_ABOUT THIS EXERCISE_: From the entries that follow, list every line in which the string "computer" appears.

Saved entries
=== Begin Enclosure ===
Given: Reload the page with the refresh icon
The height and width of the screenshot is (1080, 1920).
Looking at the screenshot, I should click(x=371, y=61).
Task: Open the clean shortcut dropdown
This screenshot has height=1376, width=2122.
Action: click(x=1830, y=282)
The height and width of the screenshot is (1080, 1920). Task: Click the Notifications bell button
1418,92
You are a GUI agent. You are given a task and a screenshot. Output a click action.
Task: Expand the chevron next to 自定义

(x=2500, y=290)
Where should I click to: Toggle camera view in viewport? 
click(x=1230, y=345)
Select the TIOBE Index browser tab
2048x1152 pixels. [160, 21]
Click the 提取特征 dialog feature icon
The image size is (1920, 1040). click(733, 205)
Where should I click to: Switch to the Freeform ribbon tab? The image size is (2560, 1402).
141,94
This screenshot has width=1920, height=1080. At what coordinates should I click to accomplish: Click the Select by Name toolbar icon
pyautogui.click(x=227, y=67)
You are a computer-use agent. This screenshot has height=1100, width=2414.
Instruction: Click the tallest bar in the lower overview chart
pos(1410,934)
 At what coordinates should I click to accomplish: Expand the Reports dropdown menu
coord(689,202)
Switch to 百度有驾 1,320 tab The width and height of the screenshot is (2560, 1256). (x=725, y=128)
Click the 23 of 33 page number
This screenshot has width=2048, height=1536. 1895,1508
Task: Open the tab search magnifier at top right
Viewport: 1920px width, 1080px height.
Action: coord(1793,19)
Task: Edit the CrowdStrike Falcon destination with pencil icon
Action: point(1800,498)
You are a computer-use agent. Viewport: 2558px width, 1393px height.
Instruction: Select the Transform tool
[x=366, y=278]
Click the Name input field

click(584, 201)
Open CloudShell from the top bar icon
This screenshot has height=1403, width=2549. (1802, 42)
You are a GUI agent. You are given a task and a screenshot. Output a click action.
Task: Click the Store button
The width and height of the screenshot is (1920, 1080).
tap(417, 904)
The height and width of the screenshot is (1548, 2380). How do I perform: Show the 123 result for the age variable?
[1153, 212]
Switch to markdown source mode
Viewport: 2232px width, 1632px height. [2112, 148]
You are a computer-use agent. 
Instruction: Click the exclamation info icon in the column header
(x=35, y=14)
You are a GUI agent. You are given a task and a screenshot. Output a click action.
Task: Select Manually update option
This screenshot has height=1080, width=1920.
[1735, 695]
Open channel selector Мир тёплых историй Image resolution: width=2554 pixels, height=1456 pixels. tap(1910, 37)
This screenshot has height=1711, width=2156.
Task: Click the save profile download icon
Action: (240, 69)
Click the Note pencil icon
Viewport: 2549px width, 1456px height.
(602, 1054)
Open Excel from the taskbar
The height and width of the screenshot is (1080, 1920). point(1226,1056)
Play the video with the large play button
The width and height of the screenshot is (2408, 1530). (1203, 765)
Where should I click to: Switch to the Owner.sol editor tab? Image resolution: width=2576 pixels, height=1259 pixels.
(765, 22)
=== End Enclosure ===
_SOLUTION FOR THIS PROBLEM_:
You are a computer-use agent. This screenshot has height=1100, width=2414.
You are a computer-use agent. Viewport: 2558px width, 1393px height.
You are a computer-use agent. 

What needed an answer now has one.